Work to be completed >> Give the lines below as a JSON list of strings, one string per line, covering the line that contains "Image resolution: width=1920" through the end of the records, inclusive. Leave out blank lines and the pictures.

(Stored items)

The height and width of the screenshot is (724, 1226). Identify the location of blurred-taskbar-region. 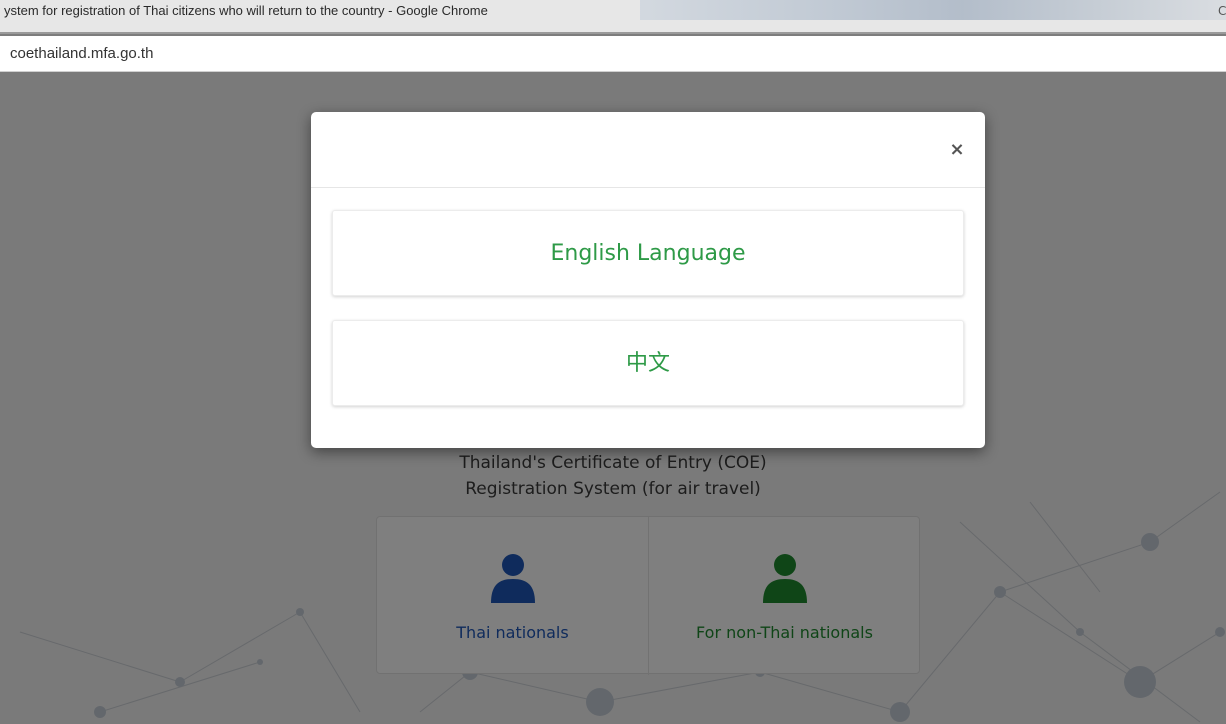
(933, 10).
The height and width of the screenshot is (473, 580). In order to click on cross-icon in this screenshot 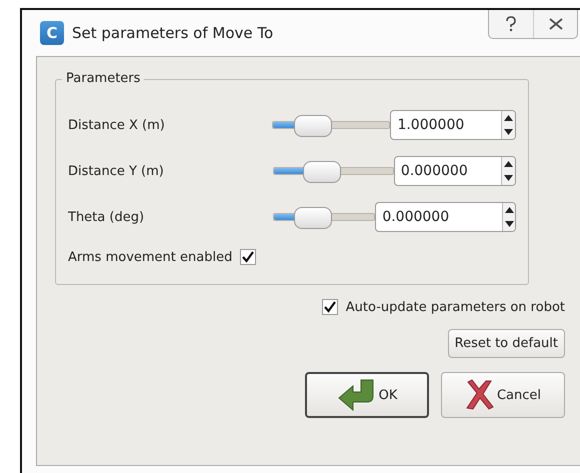, I will do `click(480, 395)`.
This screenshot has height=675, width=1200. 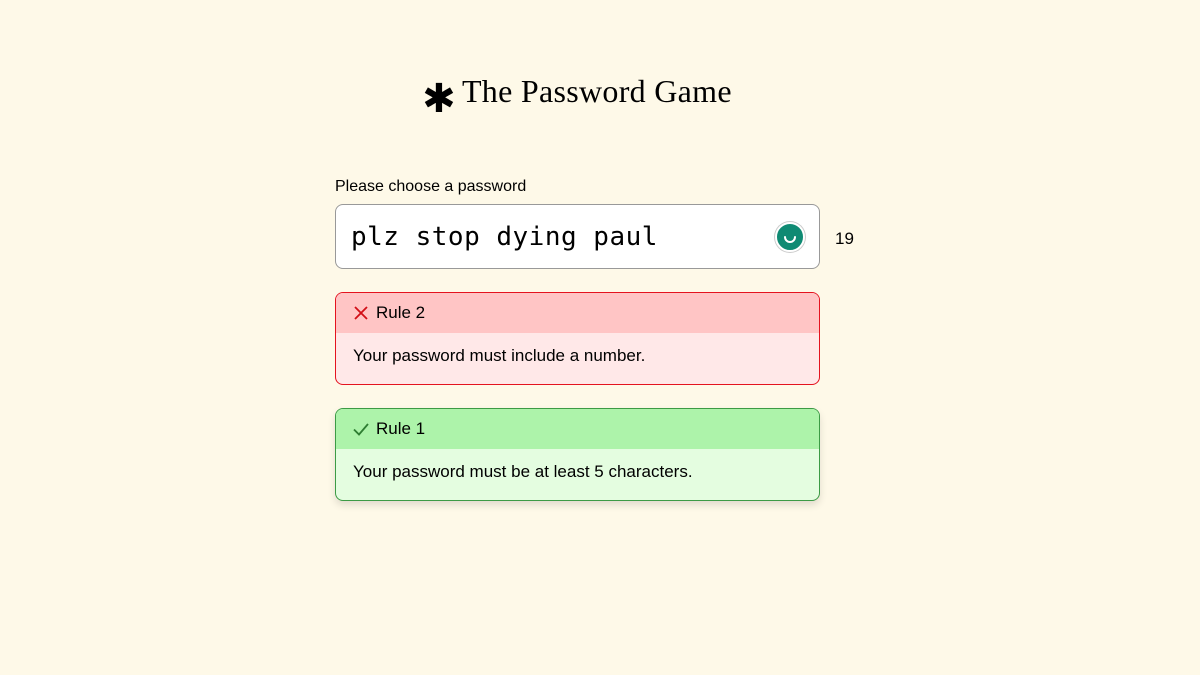 I want to click on password-input: plz stop dying paul, so click(x=578, y=236).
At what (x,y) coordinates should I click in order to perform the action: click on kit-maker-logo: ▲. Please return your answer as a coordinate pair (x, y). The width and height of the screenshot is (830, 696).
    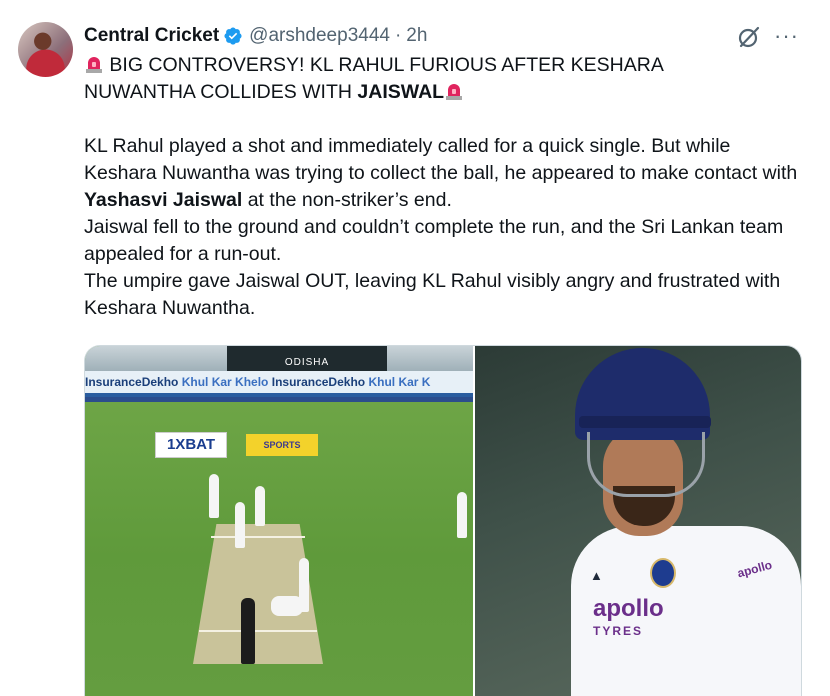
    Looking at the image, I should click on (596, 576).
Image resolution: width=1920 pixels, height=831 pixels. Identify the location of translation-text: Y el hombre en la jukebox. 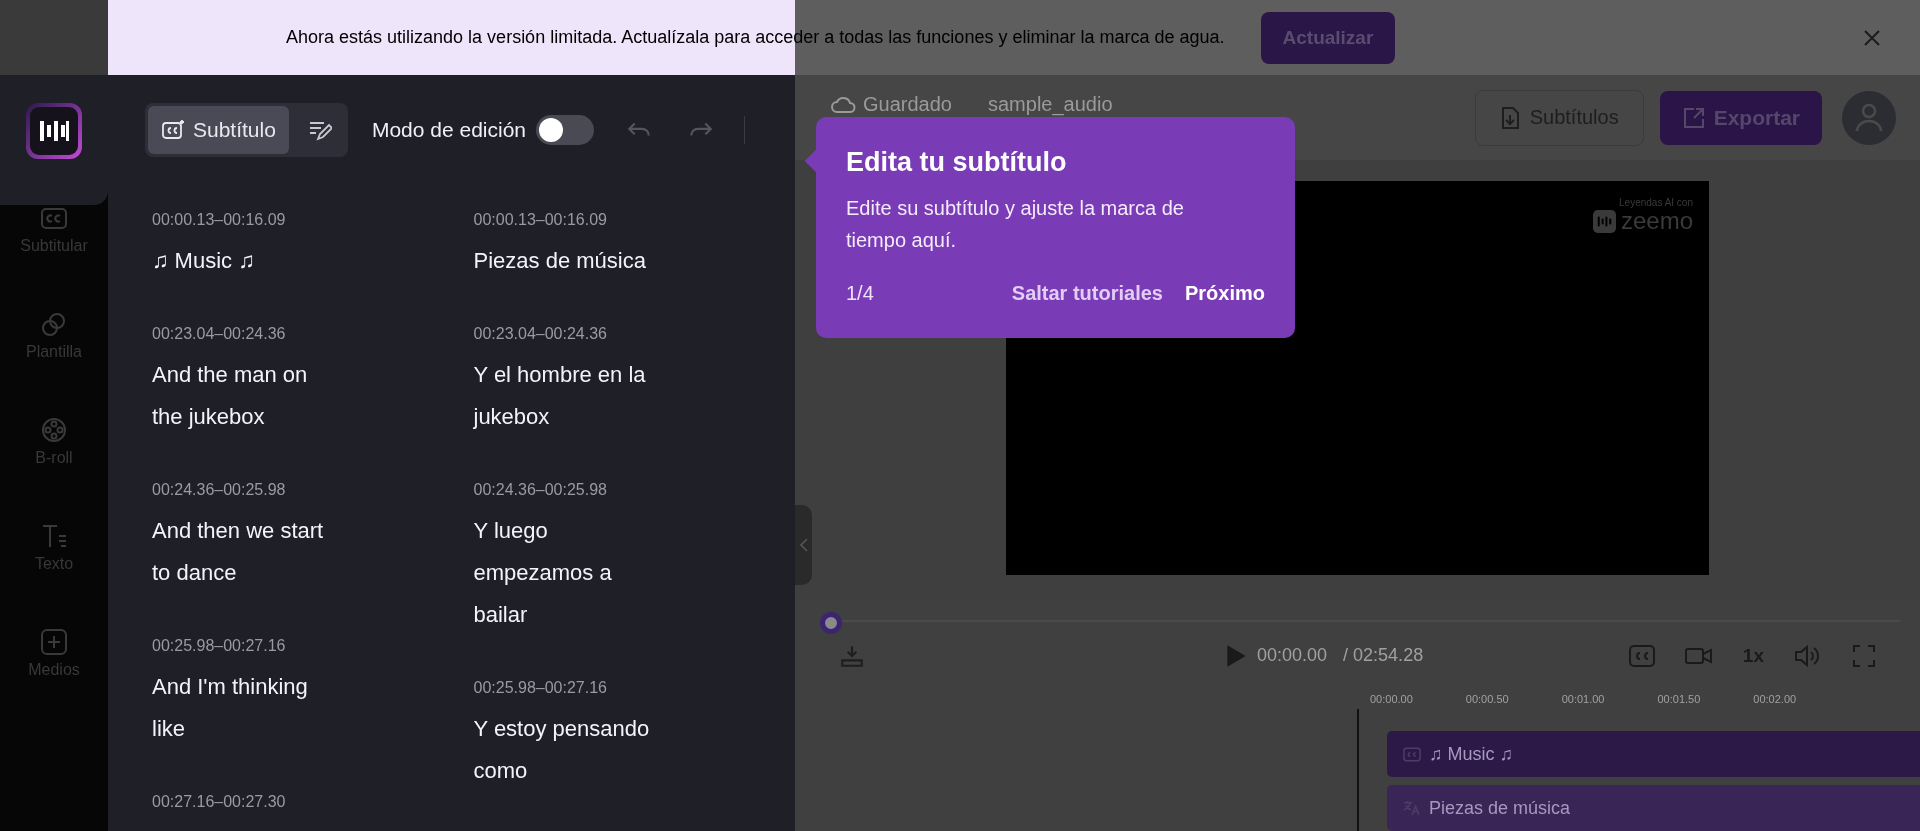
(566, 396).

Solution >>
[
  "Image resolution: width=1920 pixels, height=831 pixels. Identify the location of translation-text: Y el hombre en la jukebox. ",
  "(566, 396)."
]